# Problem details
Copy out each of the rows below word for word, leaving out the pictures.

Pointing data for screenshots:
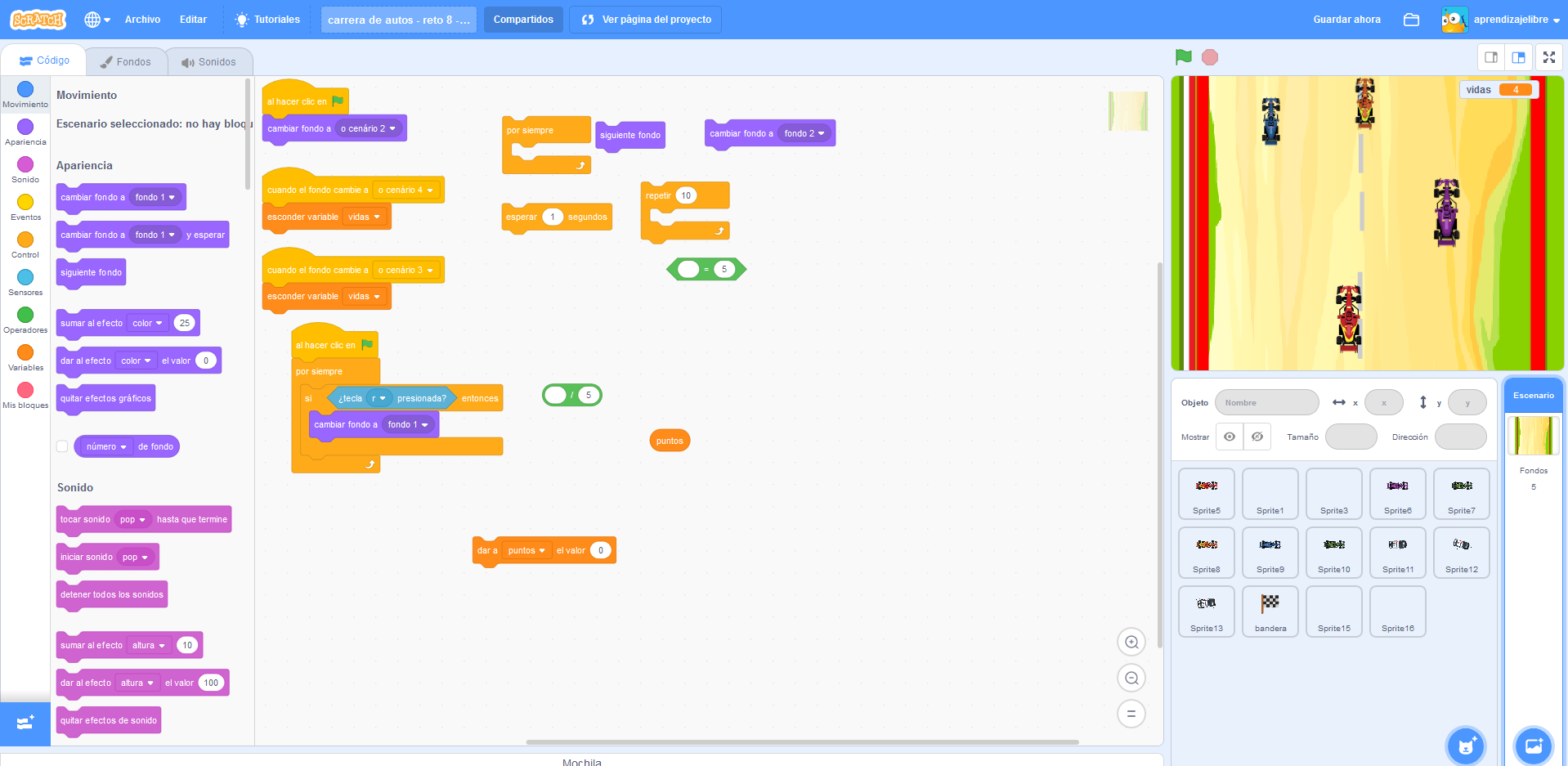Expand the aprendizajelibre account menu
1568x766 pixels.
tap(1501, 20)
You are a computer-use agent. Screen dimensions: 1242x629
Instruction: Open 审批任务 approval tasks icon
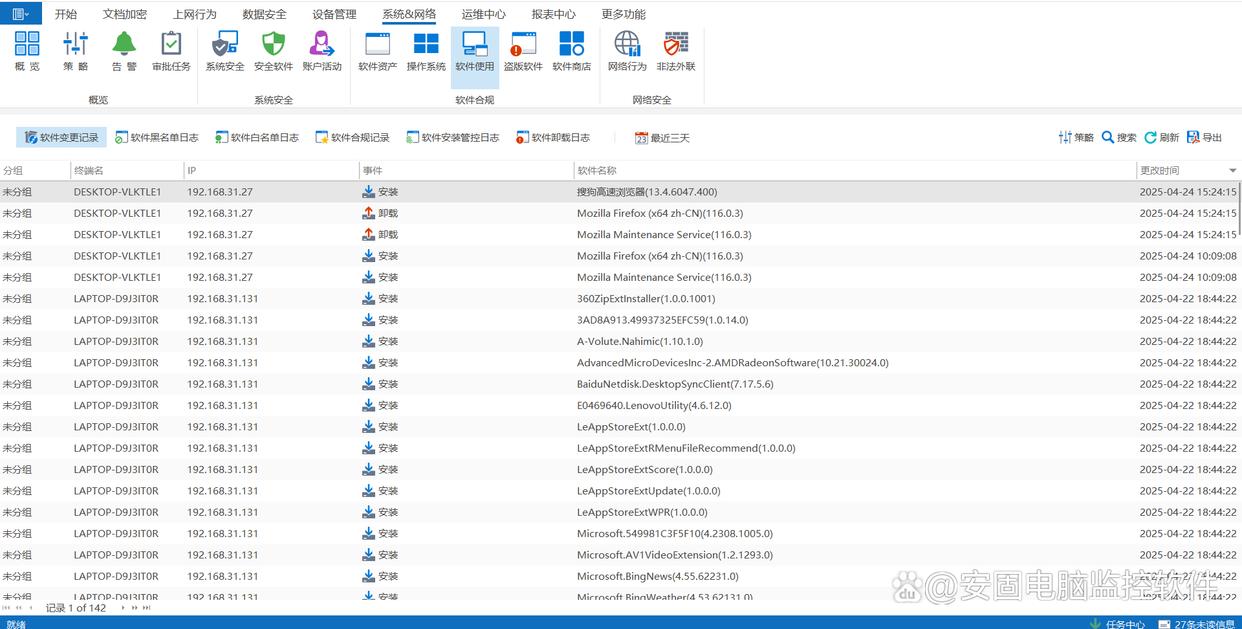[171, 51]
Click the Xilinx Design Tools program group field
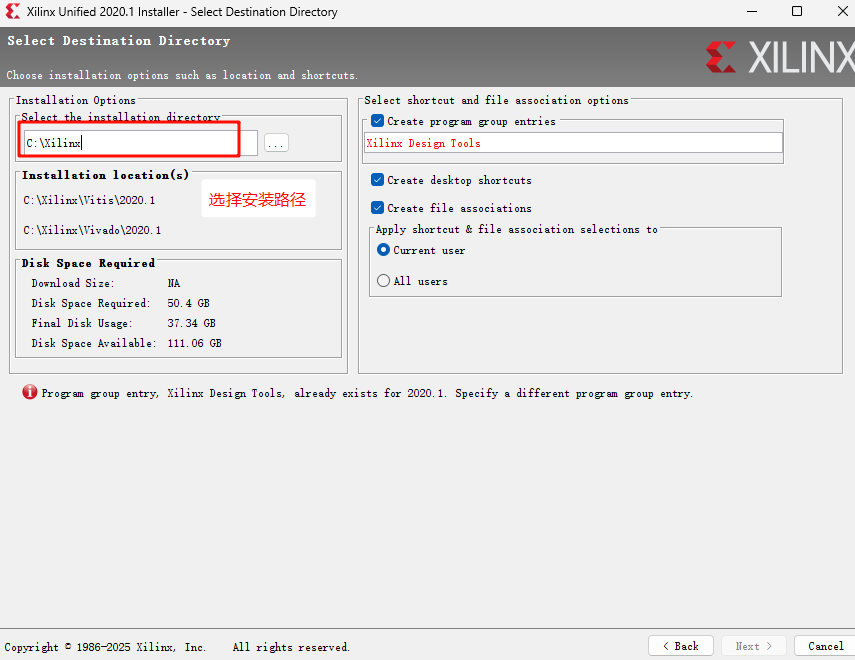The width and height of the screenshot is (855, 660). pos(572,143)
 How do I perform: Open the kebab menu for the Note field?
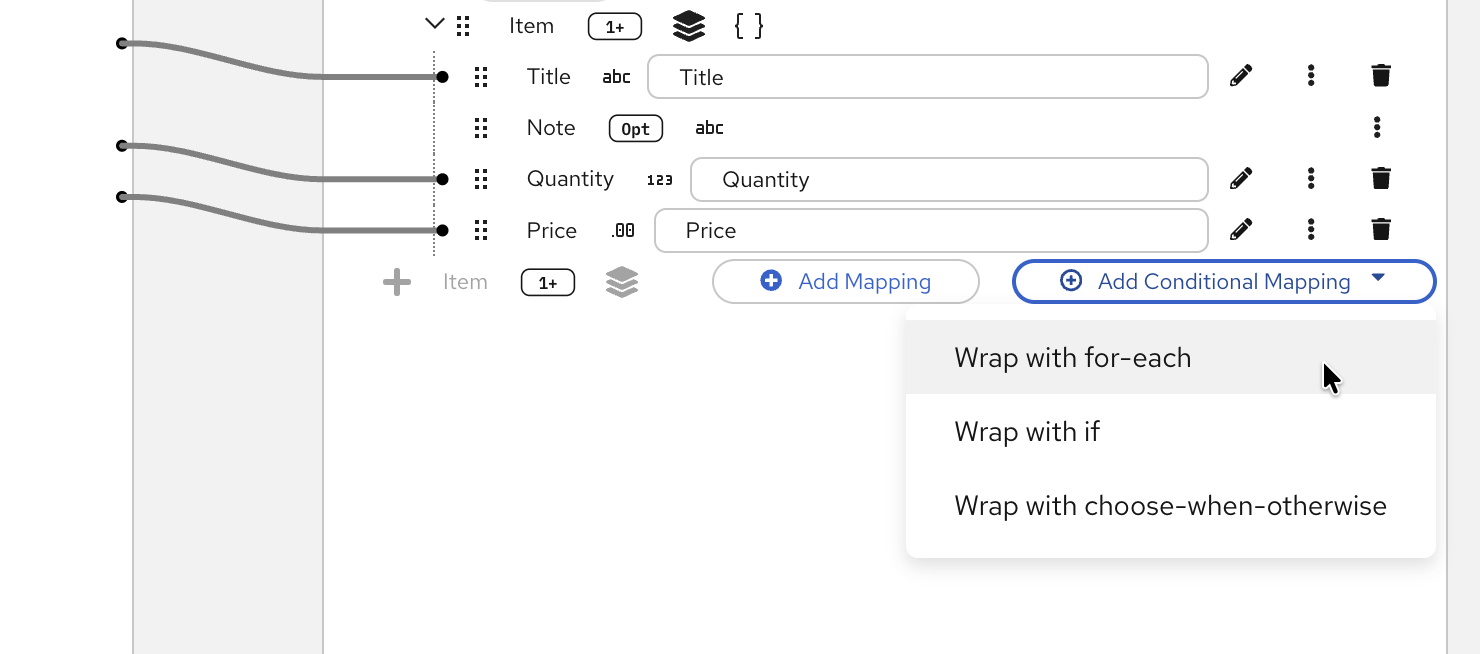[x=1377, y=126]
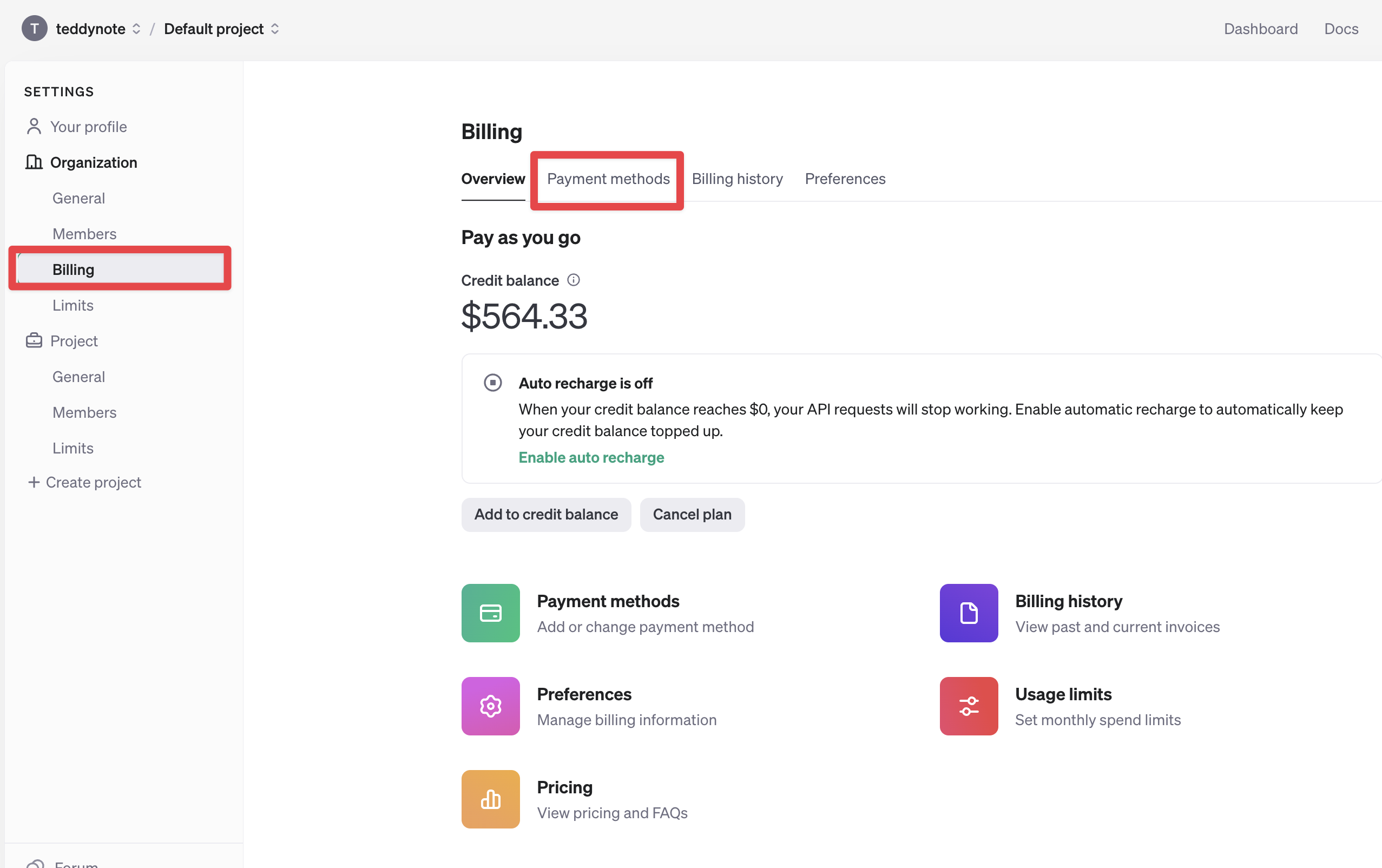Click the purple Billing history document icon
The height and width of the screenshot is (868, 1382).
pyautogui.click(x=968, y=613)
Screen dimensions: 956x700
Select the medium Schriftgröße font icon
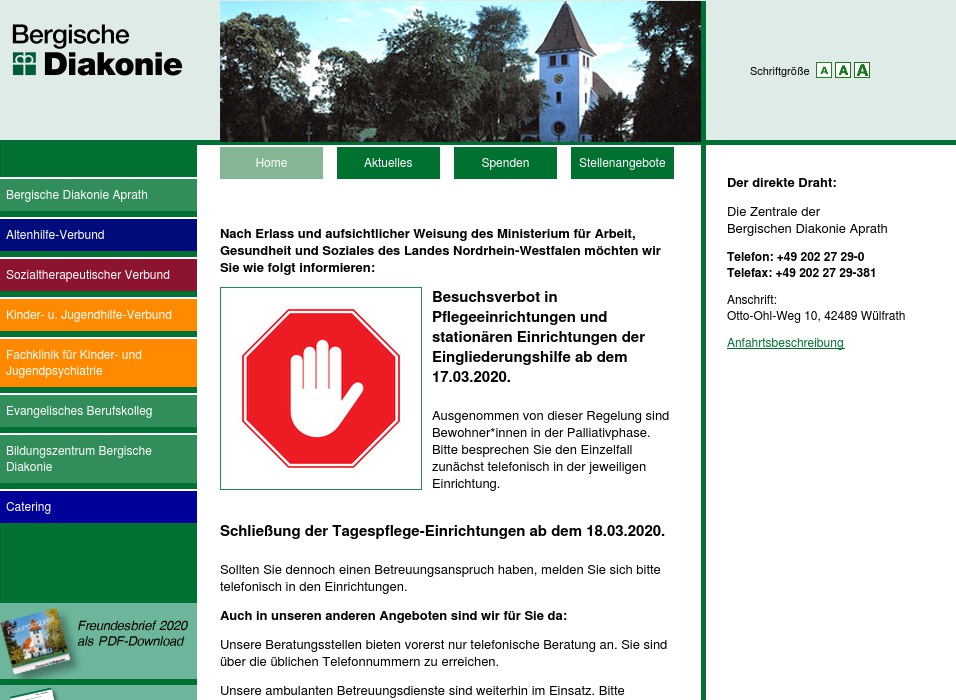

# Reply to the exercise
Expand the aprendizajelibre account menu
1568x766 pixels.
tap(1501, 20)
You are a computer-use agent. Screen dimensions: 1242x629
Instruction: Open 审批任务 approval tasks icon
[171, 51]
Click the Xilinx Design Tools program group field
The width and height of the screenshot is (855, 660). pos(572,143)
 How do I perform: Open the kebab menu for the Note field?
[x=1377, y=126]
Click the purple Billing history document icon
The height and width of the screenshot is (868, 1382).
pyautogui.click(x=968, y=613)
Screen dimensions: 956x700
Select the medium Schriftgröße font icon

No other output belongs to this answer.